There are different algorithms that can be used for storing files within a
zip file that determine the level of compression and speed of production of
a zip file. If you are using a
Linux or
Apple OS X
system, you can see choices that are available for compressing files and
directories into a zip file from the
command line, e.g. from a
Terminal
window on an OS X system, by looking at the
man page
for the zip program by
issuing the command man zip
. The
following options are available for file compression:
-Z cm --compression-method cm Set the default compression method. Currently the main methods supported by zip are store and deflate. Compression method can be set to: store - Setting the compression method to store forces zip to store entries with no compression. This is generally faster than compressing entries, but results in no space savings. This is the same as using -0 (compression level zero). deflate - This is the default method for zip. If zip determines that storing is better than deflation, the entry will be stored instead. bzip2 - If bzip2 support is compiled in, this compression method also becomes available. Only some modern unzips currently sup- port the bzip2 compression method, so test the unzip you will be using before relying on archives using this method (compression method 12). For example, to add bar.c to archive foo using bzip2 compres- sion: zip -Z bzip2 foo bar.c The compression method can be abbreviated: zip -Zb foo bar.c -# (-0, -1, -2, -3, -4, -5, -6, -7, -8, -9) Regulate the speed of compression using the specified digit #, where -0 indicates no compression (store all files), -1 indi- cates the fastest compression speed (less compression) and -9 indicates the slowest compression speed (optimal compression, ignores the suffix list). The default compression level is -6. Though still being worked, the intention is this setting will control compression speed for all compression methods. Cur- rently only deflation is controlled.

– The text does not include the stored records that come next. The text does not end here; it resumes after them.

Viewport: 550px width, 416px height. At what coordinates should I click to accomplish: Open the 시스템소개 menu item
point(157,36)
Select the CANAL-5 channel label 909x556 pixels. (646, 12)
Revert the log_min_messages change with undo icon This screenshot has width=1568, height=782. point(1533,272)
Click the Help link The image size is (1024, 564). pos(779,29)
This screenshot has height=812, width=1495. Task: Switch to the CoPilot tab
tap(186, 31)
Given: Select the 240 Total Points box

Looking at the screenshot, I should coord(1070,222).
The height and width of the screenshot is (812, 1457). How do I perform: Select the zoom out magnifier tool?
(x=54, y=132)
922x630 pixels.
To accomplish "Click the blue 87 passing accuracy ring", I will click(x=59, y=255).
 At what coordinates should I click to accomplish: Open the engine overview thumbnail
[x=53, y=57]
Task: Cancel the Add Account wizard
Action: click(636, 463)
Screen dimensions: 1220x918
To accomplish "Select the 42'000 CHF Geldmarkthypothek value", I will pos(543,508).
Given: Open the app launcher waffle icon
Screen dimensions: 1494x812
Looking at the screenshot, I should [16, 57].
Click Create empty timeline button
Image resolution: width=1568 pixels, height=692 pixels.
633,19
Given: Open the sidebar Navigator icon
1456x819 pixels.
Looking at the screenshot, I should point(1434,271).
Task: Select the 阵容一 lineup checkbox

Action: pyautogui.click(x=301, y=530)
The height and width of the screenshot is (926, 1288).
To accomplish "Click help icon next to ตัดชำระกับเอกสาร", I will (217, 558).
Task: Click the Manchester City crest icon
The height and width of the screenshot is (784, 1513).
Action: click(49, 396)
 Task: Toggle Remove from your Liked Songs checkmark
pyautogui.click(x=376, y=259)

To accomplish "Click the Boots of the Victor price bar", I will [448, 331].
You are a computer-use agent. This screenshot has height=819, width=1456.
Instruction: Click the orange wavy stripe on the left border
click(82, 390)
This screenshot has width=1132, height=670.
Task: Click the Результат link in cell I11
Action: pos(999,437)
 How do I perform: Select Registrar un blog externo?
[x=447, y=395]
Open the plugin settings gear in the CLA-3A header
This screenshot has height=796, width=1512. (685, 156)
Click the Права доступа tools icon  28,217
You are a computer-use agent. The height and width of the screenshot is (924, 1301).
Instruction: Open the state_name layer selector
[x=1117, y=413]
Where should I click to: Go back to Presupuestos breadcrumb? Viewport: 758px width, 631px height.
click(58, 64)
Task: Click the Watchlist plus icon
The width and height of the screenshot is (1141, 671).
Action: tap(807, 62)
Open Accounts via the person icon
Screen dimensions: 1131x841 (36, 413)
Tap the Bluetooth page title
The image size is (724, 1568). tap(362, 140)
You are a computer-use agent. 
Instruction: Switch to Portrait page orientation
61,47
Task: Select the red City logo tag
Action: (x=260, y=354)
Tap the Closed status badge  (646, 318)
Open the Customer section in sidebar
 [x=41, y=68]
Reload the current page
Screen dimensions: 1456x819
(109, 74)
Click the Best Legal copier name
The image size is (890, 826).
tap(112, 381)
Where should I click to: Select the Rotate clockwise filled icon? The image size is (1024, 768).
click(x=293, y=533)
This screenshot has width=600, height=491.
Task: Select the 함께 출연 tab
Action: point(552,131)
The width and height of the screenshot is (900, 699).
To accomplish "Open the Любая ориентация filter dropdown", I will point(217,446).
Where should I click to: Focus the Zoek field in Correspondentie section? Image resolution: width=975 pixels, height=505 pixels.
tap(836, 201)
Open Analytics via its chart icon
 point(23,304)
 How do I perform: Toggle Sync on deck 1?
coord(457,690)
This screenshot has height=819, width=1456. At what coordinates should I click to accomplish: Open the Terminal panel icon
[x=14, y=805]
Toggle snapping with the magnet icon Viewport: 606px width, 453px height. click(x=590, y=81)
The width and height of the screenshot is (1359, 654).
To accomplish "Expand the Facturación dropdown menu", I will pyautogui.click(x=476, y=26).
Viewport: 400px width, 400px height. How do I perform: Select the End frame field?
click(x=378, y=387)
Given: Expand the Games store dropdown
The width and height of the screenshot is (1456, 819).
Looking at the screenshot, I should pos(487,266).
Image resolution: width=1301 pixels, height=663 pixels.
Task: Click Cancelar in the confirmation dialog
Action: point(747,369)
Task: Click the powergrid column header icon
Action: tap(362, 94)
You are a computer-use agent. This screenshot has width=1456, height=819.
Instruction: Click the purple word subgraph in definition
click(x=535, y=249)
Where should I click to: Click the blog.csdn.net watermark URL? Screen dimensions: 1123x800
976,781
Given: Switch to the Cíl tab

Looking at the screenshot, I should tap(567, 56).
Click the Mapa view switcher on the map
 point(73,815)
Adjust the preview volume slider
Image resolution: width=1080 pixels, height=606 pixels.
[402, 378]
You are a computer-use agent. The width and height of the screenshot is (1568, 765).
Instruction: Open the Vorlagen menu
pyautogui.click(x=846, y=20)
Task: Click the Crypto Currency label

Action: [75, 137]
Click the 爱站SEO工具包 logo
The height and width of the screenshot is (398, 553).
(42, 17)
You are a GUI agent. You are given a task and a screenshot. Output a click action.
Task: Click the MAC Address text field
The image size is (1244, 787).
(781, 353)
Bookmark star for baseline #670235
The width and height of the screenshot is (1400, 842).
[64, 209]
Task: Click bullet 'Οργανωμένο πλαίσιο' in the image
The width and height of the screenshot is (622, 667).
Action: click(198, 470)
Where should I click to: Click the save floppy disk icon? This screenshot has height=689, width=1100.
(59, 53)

Excel uses the "deflate" storage method as can be seen for the following
Example.xlsx
file produced by Microsoft Excel for Mac 2011 on a
MacBook Pro laptop by using the
zipinfo command, which
lists detailed information about zip archives. The Example workbook has two
worksheets with the default names of sheet1
and
sheet2
.
$ zipinfo Example.xlsx Archive: Example.xlsx 32642 bytes 12 files -rw---- 4.5 fat 1356 b- defS 1-Jan-80 00:00 [Content_Types].xml -rw---- 4.5 fat 733 b- defS 1-Jan-80 00:00 _rels/.rels -rw---- 4.5 fat 839 b- defS 1-Jan-80 00:00 xl/_rels/workbook.xml.rels -rw---- 4.5 fat 805 b- defS 1-Jan-80 00:00 xl/workbook.xml -rw---- 4.5 fat 1055 b- defS 1-Jan-80 00:00 xl/styles.xml -rw---- 4.5 fat 1314 b- defS 1-Jan-80 00:00 xl/worksheets/sheet2.xml -rw---- 4.5 fat 7646 b- defS 1-Jan-80 00:00 xl/theme/theme1.xml -rw---- 4.5 fat 1206 b- defS 1-Jan-80 00:00 xl/worksheets/sheet1.xml -rw---- 4.5 fat 23468 b- stor 1-Jan-80 00:00 docProps/thumbnail.jpeg -rw---- 4.5 fat 454 b- defS 1-Jan-80 00:00 xl/sharedStrings.xml -rw---- 4.5 fat 872 b- defS 1-Jan-80 00:00 docProps/app.xml -rw---- 4.5 fat 755 b- defS 1-Jan-80 00:00 docProps/core.xml 12 files, 40503 bytes uncompressed, 29422 bytes compressed: 27.4% $
The "defS" in the sixth column indicates the compression method used. There are six methods known at present: storing (no compression), reducing, shrinking, imploding, tokenizing (never publicly released), and deflating. In addition, there are four levels of reducing (1 through 4); four types of imploding (4K or 8K sliding dictionary, and 2 or 3 Shannon-Fano trees); and four levels of deflating (superfast, fast, normal, maximum compression). zipinfo represents these methods and their sub-methods as follows: stor; re:1, re:2, etc.; shrk; i4:2, i8:3, etc.; tokn; and defS, defF, defN, and defX.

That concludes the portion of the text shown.